Currently, at Forest Hills Eastern, students attend six periods throughout their school day. Each class lasts between fifty minutes to an hour with a thirty-minute lunch in the middle of the day. However, this schedule may not be the optimal choice. Students find it difficult to take elective courses and focus on their career path. Eastern High School should switch to a seven-hour day.
Many underclassmen struggle to fit classes into their schedule. Along with taking music or art class, the average freshman student takes Algebra 1, English 9, Economics and Civics, Foreign Language, and Biology. Many students fill their sixth slot with a music or art course – those who don’t wish to give up their talent for another elective option have completely full schedules. The same can be said for sophomores. United States History, English 10, Geometry, Science, Foreign Language, and a Music/art class maxes out a student’s schedule. Junior year is where one’s hours finally start to open up. There is no required science or language in the third year of high school (yet, many colleges still recommend these courses). For those following these college guidelines, the extra two hours are still filled with the core curriculum. Others, however, may be able to branch out and take new courses with this extension of freedom.
Studies across the board like one done by the Harvard Graduate School of Education show that shorter, more frequent classes lead to less boredom, more focus, and less stress for students. The extra hour in the day would also give students more opportunities to take career-focused classes, electives, and additional core classes.
Students and staff also feel pressure over the number of students in each class. FHE classes can have up to thirty students, while some classes have even more. Larger classes lead to more work for teachers, more distractions for the students, and an overall lack of focus.

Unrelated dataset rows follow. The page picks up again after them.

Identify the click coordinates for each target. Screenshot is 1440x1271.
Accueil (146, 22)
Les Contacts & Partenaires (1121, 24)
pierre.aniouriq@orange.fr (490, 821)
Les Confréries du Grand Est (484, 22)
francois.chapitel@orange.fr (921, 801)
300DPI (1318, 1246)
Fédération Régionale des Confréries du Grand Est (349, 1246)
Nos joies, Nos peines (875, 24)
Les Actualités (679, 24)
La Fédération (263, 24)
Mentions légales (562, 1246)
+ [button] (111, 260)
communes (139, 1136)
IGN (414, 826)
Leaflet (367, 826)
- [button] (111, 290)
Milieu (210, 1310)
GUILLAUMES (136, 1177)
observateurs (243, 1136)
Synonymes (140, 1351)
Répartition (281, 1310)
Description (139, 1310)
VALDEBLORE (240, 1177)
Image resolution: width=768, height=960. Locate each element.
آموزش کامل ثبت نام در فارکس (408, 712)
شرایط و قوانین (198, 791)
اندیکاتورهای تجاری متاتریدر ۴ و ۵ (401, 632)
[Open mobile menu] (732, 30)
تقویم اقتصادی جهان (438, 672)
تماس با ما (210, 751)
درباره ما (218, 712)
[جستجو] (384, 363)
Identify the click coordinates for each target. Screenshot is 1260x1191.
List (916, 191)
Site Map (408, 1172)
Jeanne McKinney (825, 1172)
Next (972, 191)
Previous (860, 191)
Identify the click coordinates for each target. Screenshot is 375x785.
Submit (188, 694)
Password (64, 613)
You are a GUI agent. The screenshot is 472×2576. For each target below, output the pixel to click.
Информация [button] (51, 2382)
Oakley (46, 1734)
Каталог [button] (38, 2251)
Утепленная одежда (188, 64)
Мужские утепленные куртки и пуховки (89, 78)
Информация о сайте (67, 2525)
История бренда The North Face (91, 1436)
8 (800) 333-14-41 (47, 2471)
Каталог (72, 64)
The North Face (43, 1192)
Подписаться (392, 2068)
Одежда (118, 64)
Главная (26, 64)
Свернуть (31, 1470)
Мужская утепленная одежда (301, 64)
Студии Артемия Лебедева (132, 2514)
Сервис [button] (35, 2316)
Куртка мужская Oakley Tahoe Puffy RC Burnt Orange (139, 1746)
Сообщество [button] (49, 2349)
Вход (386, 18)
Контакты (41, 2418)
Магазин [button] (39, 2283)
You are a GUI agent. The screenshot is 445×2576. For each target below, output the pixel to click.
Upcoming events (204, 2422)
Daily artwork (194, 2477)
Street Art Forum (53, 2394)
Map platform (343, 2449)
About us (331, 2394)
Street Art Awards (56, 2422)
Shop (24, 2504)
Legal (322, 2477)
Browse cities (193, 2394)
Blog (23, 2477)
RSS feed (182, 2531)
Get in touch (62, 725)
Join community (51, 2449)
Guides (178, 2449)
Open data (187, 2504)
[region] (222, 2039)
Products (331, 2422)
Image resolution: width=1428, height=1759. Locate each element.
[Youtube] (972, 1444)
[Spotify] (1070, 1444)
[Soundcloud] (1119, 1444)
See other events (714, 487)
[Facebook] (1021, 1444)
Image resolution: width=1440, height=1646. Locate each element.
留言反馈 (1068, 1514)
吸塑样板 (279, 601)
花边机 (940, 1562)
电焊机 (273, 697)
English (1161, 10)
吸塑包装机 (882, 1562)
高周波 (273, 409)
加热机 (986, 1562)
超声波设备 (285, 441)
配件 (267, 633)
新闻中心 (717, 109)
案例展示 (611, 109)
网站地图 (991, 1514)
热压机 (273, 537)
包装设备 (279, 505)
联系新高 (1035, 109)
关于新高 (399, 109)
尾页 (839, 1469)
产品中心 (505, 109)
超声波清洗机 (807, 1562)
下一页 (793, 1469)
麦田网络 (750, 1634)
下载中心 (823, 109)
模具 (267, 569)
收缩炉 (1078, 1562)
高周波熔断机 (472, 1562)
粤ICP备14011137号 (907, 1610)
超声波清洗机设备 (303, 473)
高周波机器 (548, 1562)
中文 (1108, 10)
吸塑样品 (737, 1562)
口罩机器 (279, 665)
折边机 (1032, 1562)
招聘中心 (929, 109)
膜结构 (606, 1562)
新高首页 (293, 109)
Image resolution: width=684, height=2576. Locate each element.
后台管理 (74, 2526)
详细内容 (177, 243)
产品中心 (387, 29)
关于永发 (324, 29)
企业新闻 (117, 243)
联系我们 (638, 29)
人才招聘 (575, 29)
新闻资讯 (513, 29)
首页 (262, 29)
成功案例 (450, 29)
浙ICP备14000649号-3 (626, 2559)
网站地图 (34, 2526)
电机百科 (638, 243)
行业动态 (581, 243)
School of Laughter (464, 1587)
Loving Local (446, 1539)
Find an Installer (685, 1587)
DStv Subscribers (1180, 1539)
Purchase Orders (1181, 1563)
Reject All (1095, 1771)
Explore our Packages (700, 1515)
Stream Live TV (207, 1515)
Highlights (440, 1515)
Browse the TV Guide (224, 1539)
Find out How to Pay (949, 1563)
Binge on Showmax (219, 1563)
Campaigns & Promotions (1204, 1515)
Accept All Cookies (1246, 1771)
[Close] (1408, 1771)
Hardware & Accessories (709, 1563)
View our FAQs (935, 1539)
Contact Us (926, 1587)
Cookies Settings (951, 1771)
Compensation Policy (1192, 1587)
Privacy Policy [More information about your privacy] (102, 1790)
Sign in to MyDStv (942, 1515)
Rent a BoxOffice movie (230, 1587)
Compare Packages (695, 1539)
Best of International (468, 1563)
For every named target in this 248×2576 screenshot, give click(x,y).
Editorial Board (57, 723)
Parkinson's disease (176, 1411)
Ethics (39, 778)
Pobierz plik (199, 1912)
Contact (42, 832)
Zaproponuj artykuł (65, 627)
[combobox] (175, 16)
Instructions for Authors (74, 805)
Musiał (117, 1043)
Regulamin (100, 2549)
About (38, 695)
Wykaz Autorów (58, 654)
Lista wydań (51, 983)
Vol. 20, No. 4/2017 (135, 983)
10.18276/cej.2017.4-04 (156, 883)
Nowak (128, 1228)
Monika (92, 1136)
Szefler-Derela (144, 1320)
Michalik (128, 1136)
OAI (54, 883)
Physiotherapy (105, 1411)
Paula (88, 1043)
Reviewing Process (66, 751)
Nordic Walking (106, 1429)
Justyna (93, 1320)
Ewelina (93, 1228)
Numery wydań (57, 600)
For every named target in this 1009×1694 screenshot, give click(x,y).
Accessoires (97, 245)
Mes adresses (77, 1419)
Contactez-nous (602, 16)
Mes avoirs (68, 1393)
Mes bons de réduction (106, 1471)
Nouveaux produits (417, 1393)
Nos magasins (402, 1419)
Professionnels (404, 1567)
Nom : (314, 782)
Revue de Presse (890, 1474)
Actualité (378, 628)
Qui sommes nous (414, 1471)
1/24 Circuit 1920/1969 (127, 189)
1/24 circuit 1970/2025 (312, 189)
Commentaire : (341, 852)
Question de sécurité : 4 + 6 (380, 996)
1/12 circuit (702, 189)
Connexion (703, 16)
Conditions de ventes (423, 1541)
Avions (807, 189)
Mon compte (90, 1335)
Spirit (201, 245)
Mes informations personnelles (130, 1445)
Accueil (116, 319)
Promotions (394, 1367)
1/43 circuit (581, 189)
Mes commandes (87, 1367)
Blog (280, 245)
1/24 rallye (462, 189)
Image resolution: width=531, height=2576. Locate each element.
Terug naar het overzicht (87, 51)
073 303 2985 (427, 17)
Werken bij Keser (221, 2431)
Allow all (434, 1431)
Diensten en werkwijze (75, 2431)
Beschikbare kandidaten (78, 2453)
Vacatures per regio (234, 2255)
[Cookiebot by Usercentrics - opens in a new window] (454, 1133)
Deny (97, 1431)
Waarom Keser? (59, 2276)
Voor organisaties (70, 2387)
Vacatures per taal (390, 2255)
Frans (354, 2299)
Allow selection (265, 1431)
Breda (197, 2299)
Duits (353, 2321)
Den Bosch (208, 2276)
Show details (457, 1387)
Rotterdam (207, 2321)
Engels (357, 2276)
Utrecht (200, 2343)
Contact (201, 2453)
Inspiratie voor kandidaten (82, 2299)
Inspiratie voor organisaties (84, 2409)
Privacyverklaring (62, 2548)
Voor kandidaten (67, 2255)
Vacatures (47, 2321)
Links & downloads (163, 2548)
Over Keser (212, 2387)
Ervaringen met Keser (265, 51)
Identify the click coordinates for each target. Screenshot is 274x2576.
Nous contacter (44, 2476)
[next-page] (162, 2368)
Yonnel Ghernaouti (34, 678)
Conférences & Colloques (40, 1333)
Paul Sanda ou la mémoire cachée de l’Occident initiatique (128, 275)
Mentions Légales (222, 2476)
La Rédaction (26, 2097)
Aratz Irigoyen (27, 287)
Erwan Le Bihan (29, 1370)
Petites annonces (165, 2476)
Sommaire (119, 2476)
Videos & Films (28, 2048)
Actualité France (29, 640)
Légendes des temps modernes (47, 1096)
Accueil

Ms. Kohlhaas, a Spanish teacher at Forest Hills Eastern in her 17th year of teaching, likes the idea of a seven-hour day; it is what she had at her own high school, Catholic Central. “It could give kids a break,” she said. The Spanish department itself is known for having large class sizes, putting a heavy load on the foreign language teachers. She also believes in providing students with either a study hall, or more elective classes. “If Northern and Central have [a class], so should we,” she continued. Sports Management, Robotics, Culinary Arts, AP Seminar, and History of Thought are just a few examples of classes not provided at Eastern.
Why then don’t we have a seven-hour day? Many point to the idea that the administration thinks it would be too costly to run a seven-hour day due to increased staffing numbers. Eastern, however, has already failed to fill the vacant positions of former staff members such as Ms. Keeley, Ms. Torres, Ms. Hamersma, Ms. Fitzgerald, and Ms. McCarthy who have left in the past three years. The only teachers hired within the past three years are Mr. Wysocki, Mr. Schwander, and Mr. Visser – social studies, science, and math – filling in for Mr. Wierenga, Ms. Brown, and Ms. Hartman respectively. Furthermore, the number of counselors at FHE have also decreased; Ms. Harvey was replaced by Mr. Blink, but Ms. Arsulowicz’s former position was never filled.
Eastern Principal Ms. Pallo has chosen not to take a side in this ongoing debate. “I am not for or against it. I simply want the schedule that best meets the needs and interests of our students.” She continues, “the seven-period schedule is an excellent way to allow students to have more choice when selecting classes, but it does reduce class time, which makes meeting standards challenging.” She also said that now is not the right time for us to transition to a new schedule. “As far as adapting this schedule, I have honestly not been a part of FHE long enough to know the history of daily schedule exploration. I wanted to go through our scheduling process, as is before I looked at any options, and this is the first year I have been able to do that.”
It is up to the administration to further explore the needs of Eastern students and accommodate them accordingly. As the number of students and academics grows in Forest Hills, it is important to give proper accommodations to the students. Increasing the number of periods in our days is a necessity for staff members and students alike. Expanding options for electives, decreasing the number of students in a class, and shortening class times will benefit all who work at and attend Eastern High School.